La Prospérité qui évoque les frappes conjointes menées le 30 novembre par les deux armées estime que "c’en est donc fini avec des tergiversations. Les Forces spéciales des FARDC, appuyées par les Unités spéciales Ougandaises, ont amorcé, depuis hier, des frappes de longue portée". Ce quotidien note que les deux armées ont mené des opérations de fouille et de contrôle de zone pour nettoyer et, en même temps, sécuriser les positions des ADF touchées par cette première série de frappes dont le bilan sera, d’ailleurs, connu ultérieurement.

De son côté, l'Agence congolaise de presse (ACP) qui cite le communiqué des FARDC, précise que " menée de manière professionnelle, cette opération a bénéficié de l’appui de l’artillerie des Forces de Défense du Peuple Ougandais, UPDF en sigle".

Relayant le même communiqué des FARDC, AfricaNews affirme qu’avec l’assaut des positions des terroristes des Forces Démocratiques Alliées (ADF) situées à Kambi ya Juwa, dans l’axe Nord du Secteur Opérationnel Sukola I Grand Nord, les FARDC annoncent le début des opérations, conformément à la planification.

Dans un rappel historique, Forum des As note que les ADF sont à l'origine des rebelles ougandais, opposés au régime du président Yoweri Museveni.
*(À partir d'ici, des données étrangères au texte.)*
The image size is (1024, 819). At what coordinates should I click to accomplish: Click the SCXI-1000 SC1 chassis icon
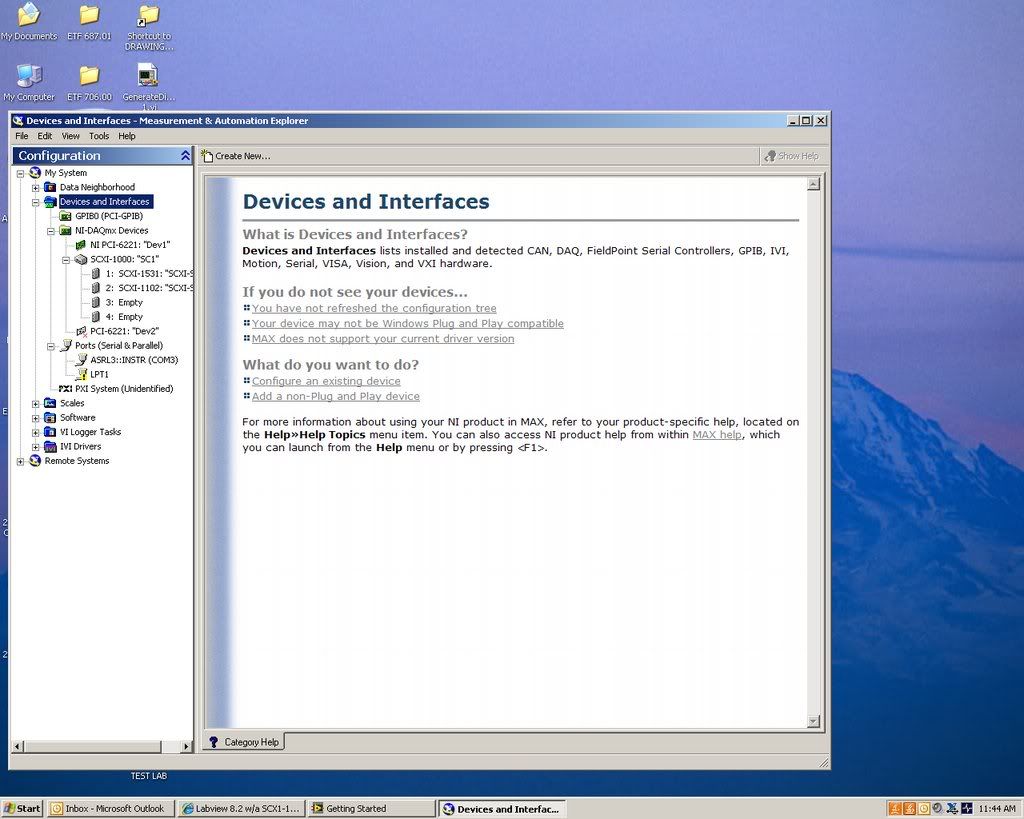[x=81, y=259]
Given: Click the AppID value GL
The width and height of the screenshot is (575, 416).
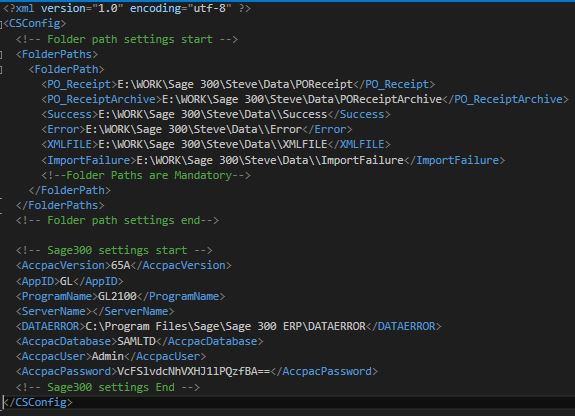Looking at the screenshot, I should (66, 281).
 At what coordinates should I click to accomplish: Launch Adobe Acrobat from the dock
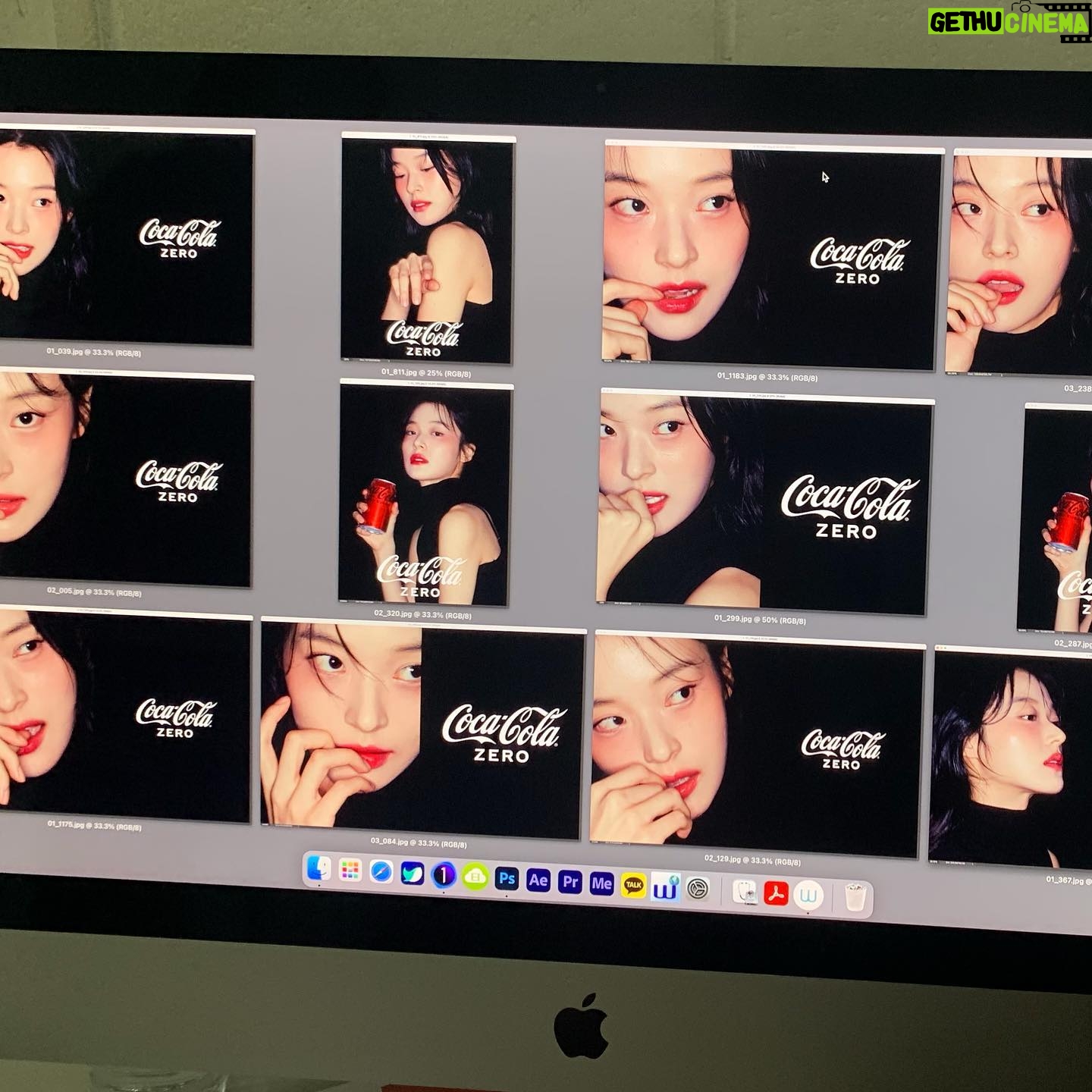click(776, 894)
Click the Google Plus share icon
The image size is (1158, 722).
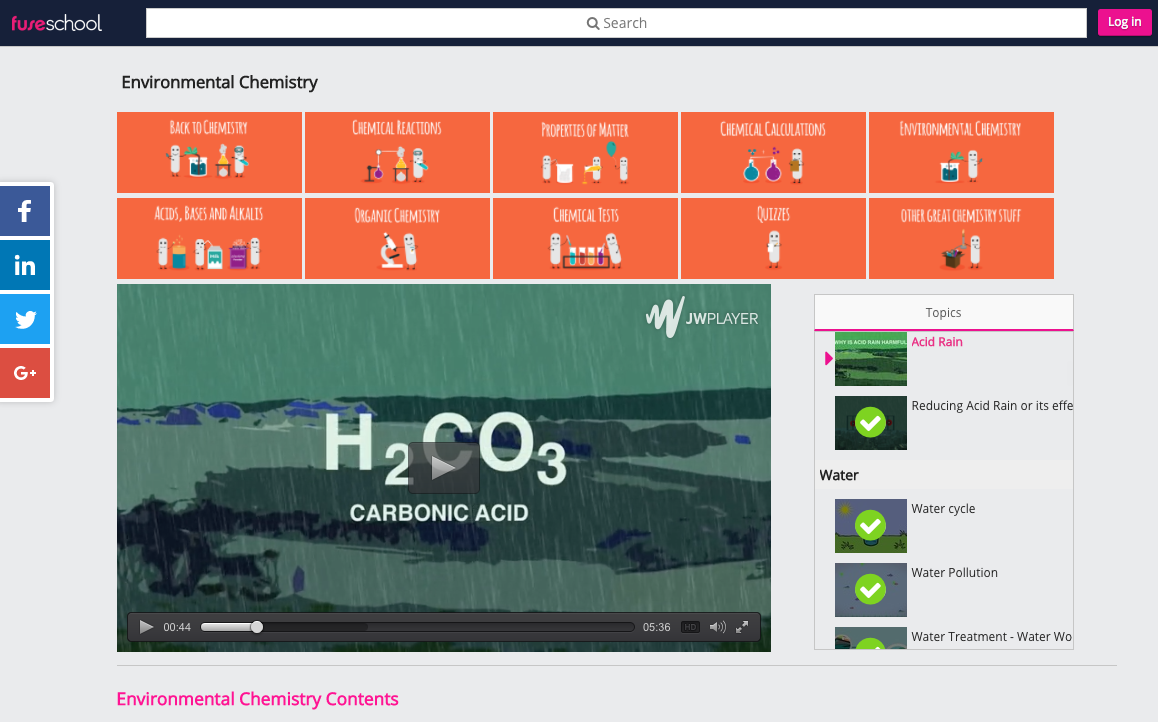(25, 373)
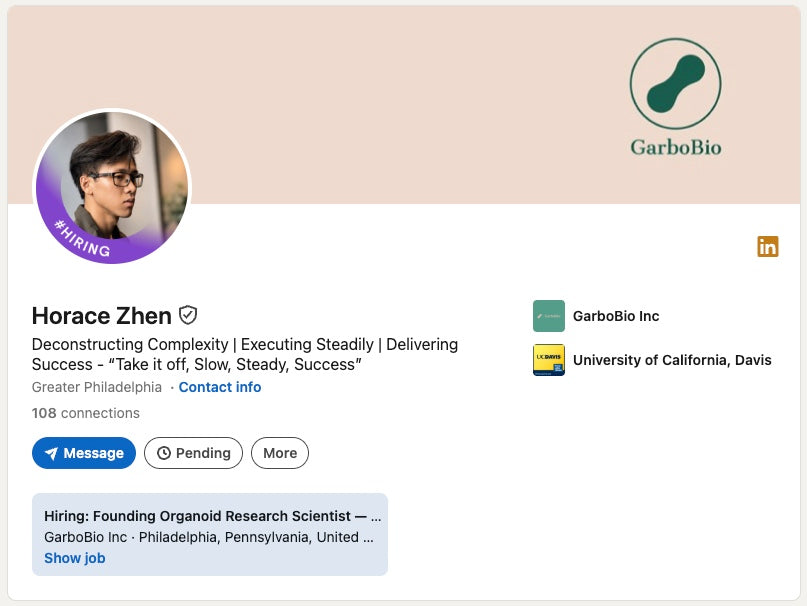Viewport: 807px width, 606px height.
Task: Open the Contact info link
Action: [220, 387]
Ils sont installés depuis 1995 dans l'Est congolais, où ils ont fait souche en recrutant des locaux, des réfugiés et des expatriés dans leurs rangs. Depuis avril 2019, poursuit ce quotidien, certaines de leurs attaques sont revendiquées par Daech qui désigne l'ADF comme sa "Province d'Afrique centrale".

Par contre, Congo Nouveau ne voit pas ces opérations militaires dans le même prisme. Après le tollé suscité par l'information sur l'éventuelle entrée de l’armée ougandaise en Ituri et au Nord-Kivu pour lutter contre les ADF, le gouvernement a annoncé, hier mardi, des frappent aériennes menées à partir de l'Ouganda conjointement avec l'armée congolaise, note ce trihebdomadaire. « Mais la grande question c'est de savoir de quel bastion des ADF s'agit-il ? Depuis qu'ils ont été délogés de leurs sanctuaires notamment de Mandina, ces rebelles opèrent en errant, comment les deux armées ont-elles trouvé des bastions à bombarder ? Plusieurs pensent à une simple opération de com'. Des frappes, en réalité, pour faire rire », écrit le journal.